The attorneys rely upon the contract alone as fixing the amount of their compensation. It was a part of this contract, as the law implies, that the client could make such settlement of his case as he wished and considered for his interest, in spite of the objection of the attorneys or without consulting them. The amount of the recovery or settlement mentioned in the contract thus became not the amount of the verdict and judgment, but the amount realized from the settlement. It follows that plaintiffs cannot recover upon the contract more than one-half the latter amount and the taxable costs. It is conceded, or not questioned, that the $989.73, tendered to plaintiffs and paid into court for them is one-half the amount of the settlement and all the taxable costs. As this amount is held by the county treasurer for plaintiffs and may be accepted by them at any time, there should have been no recovery at the trial.
What has already been said is upon the theory that the settlement as made was an honest one, without fraud practiced upon Nunz or collusion between him and defendant to defraud plaintiffs of compensation to which they were justly entitled, or their attorneys’ lien upon the judgment.

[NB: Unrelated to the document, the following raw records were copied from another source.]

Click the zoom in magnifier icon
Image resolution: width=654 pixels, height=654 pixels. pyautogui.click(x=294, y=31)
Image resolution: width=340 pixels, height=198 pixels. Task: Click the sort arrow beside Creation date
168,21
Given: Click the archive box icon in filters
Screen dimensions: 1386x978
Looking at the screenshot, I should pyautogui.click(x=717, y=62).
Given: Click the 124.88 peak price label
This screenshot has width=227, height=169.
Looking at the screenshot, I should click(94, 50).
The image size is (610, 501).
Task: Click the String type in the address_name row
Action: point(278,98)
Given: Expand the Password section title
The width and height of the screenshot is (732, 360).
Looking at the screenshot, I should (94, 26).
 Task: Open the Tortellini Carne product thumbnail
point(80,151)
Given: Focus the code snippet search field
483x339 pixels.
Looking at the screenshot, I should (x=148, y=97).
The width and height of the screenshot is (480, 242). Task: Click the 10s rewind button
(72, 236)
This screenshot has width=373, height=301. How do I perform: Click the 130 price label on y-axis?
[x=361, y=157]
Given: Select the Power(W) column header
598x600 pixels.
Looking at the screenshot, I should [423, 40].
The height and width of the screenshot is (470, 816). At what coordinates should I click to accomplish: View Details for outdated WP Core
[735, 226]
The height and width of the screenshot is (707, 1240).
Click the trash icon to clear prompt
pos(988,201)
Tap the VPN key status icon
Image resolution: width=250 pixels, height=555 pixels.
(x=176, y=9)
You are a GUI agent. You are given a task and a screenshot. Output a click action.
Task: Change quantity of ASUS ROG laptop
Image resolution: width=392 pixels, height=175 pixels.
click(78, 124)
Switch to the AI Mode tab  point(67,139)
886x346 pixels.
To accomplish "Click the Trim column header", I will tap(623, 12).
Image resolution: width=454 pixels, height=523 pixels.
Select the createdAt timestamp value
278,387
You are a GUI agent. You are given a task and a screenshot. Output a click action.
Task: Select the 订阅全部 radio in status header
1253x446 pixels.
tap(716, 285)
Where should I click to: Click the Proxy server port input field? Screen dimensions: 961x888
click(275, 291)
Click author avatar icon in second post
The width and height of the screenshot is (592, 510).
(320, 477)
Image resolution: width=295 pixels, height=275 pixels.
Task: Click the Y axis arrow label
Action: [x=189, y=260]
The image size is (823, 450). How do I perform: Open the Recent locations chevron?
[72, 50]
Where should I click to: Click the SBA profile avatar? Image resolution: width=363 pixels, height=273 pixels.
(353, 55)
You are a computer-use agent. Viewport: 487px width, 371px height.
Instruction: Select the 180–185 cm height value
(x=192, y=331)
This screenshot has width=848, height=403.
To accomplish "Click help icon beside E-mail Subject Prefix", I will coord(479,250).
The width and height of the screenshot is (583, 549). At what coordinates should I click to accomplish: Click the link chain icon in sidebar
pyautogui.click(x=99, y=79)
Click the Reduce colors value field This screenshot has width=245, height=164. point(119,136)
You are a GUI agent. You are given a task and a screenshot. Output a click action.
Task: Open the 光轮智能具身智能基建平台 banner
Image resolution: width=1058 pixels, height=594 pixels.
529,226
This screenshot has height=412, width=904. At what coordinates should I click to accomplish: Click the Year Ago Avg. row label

Before this complaint was prepared plaintiffs had been advised by letter from defendant’s attorneys of the terms of the settlement and that it was part thereof that the defendant company was to pay plaintiffs’ fees and asking for a statement of the amount they claimed.
No evidence was given to sustain these allegations of the complaint. On the contrary, it appeared without dispute that Nunz himself was the moving party in bringing about the settlement and that his motive was to end the litigation and get some money for irdmediate use in a business in which he wished to embark. He was aware that plaintiffs were opposed to his making a settlement for less than the amount of the judgment. Plaintiffs, however, contended that the settlement was collusive because made without their knowledge and that it operated as a fraud upon them because they were entitled under their contract to the full sum of $1,500, being one-half the amount of the judgment, and no provision was made for its payment and Nunz had not sufficient property to pay it.
At the conclusion of the trial the court stated in substance that the facts were not in dispute and that only a question of law was presented as to the extent of the attorneys’ lien upon the judgment. Nevertheless, the court found as facts that a motion which Nunz made at Special Term through another attorney before the settlement to be permitted to compromise the judgment and to fix the compensation to which plaintiffs were entitled was not made in good faith, but by the defendant George .Nunz for the purpose of defrauding and depriving
In view of the absence of evidence of any fraudulent intent by either party to the settlement, these findings of fact must have been based upon plaintiffs’ claim that the settlement operated legally as a fraud upon them by depriving them of their lien upon the judgment for the full amount they claimed. As such was not the case, the findings were without support in the evidence, and must be disapproved.
The judgment must be reversed and the complaint dismissed, with costs.
All concurred.
Judgment reversed and complaint dismissed, with costs. Findings disapproved in accordance with the opinion.